[Opening Record extracts section]

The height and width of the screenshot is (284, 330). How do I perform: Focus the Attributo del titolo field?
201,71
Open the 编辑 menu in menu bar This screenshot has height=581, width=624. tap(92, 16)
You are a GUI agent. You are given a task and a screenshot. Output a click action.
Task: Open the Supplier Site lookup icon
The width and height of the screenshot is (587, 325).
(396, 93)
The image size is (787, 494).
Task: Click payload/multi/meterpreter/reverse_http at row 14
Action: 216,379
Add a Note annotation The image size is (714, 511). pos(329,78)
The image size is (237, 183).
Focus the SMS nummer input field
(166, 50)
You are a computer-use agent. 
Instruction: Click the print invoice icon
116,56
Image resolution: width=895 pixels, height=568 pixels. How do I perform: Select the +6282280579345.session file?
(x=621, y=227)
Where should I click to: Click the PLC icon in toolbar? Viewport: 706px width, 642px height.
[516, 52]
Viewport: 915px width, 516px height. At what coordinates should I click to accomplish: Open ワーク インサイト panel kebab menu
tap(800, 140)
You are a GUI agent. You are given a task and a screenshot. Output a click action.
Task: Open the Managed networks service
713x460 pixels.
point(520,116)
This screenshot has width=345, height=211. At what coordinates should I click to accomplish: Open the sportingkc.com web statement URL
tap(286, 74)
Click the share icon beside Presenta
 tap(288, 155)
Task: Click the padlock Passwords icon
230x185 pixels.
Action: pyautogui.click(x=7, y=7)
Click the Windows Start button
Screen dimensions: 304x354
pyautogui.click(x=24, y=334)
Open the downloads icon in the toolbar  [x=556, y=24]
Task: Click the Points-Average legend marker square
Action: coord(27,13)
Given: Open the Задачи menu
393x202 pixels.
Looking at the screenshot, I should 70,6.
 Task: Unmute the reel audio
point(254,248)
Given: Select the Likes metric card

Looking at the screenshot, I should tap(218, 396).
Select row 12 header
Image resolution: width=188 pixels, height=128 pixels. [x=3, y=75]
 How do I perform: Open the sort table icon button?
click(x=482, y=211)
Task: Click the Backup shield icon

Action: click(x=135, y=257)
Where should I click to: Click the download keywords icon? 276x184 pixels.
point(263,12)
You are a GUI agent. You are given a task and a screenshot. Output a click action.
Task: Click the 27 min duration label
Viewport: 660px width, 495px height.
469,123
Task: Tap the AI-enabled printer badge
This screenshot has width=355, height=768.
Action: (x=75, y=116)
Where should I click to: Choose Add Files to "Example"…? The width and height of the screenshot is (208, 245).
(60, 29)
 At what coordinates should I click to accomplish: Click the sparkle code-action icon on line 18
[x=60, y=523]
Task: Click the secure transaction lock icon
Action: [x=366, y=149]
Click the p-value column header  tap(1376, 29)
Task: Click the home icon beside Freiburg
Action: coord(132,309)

[Closing Record extracts section]

Exercise instructions: Go through the listing and print each line exactly as it appears.

Task solution:
The height and width of the screenshot is (284, 330). How do I perform: Focus the Attributo del titolo field?
201,71
Open the 编辑 menu in menu bar This screenshot has height=581, width=624. tap(92, 16)
You are a GUI agent. You are given a task and a screenshot. Output a click action.
Task: Open the Supplier Site lookup icon
The width and height of the screenshot is (587, 325).
(396, 93)
The image size is (787, 494).
Task: Click payload/multi/meterpreter/reverse_http at row 14
Action: 216,379
Add a Note annotation The image size is (714, 511). pos(329,78)
The image size is (237, 183).
Focus the SMS nummer input field
(166, 50)
You are a computer-use agent. 
Instruction: Click the print invoice icon
116,56
Image resolution: width=895 pixels, height=568 pixels. How do I perform: Select the +6282280579345.session file?
(x=621, y=227)
Where should I click to: Click the PLC icon in toolbar? Viewport: 706px width, 642px height.
[516, 52]
Viewport: 915px width, 516px height. At what coordinates should I click to accomplish: Open ワーク インサイト panel kebab menu
tap(800, 140)
You are a GUI agent. You are given a task and a screenshot. Output a click action.
Task: Open the Managed networks service
713x460 pixels.
point(520,116)
This screenshot has width=345, height=211. At what coordinates should I click to accomplish: Open the sportingkc.com web statement URL
tap(286, 74)
Click the share icon beside Presenta
 tap(288, 155)
Task: Click the padlock Passwords icon
230x185 pixels.
Action: pyautogui.click(x=7, y=7)
Click the Windows Start button
Screen dimensions: 304x354
pyautogui.click(x=24, y=334)
Open the downloads icon in the toolbar  [x=556, y=24]
Task: Click the Points-Average legend marker square
Action: coord(27,13)
Given: Open the Задачи menu
393x202 pixels.
Looking at the screenshot, I should 70,6.
 Task: Unmute the reel audio
point(254,248)
Given: Select the Likes metric card

Looking at the screenshot, I should tap(218, 396).
Select row 12 header
Image resolution: width=188 pixels, height=128 pixels. [x=3, y=75]
 How do I perform: Open the sort table icon button?
click(x=482, y=211)
Task: Click the Backup shield icon

Action: click(x=135, y=257)
Where should I click to: Click the download keywords icon? 276x184 pixels.
point(263,12)
You are a GUI agent. You are given a task and a screenshot. Output a click action.
Task: Click the 27 min duration label
Viewport: 660px width, 495px height.
469,123
Task: Tap the AI-enabled printer badge
This screenshot has width=355, height=768.
Action: (x=75, y=116)
Where should I click to: Choose Add Files to "Example"…? The width and height of the screenshot is (208, 245).
(60, 29)
 At what coordinates should I click to accomplish: Click the sparkle code-action icon on line 18
[x=60, y=523]
Task: Click the secure transaction lock icon
Action: [x=366, y=149]
Click the p-value column header  tap(1376, 29)
Task: Click the home icon beside Freiburg
Action: coord(132,309)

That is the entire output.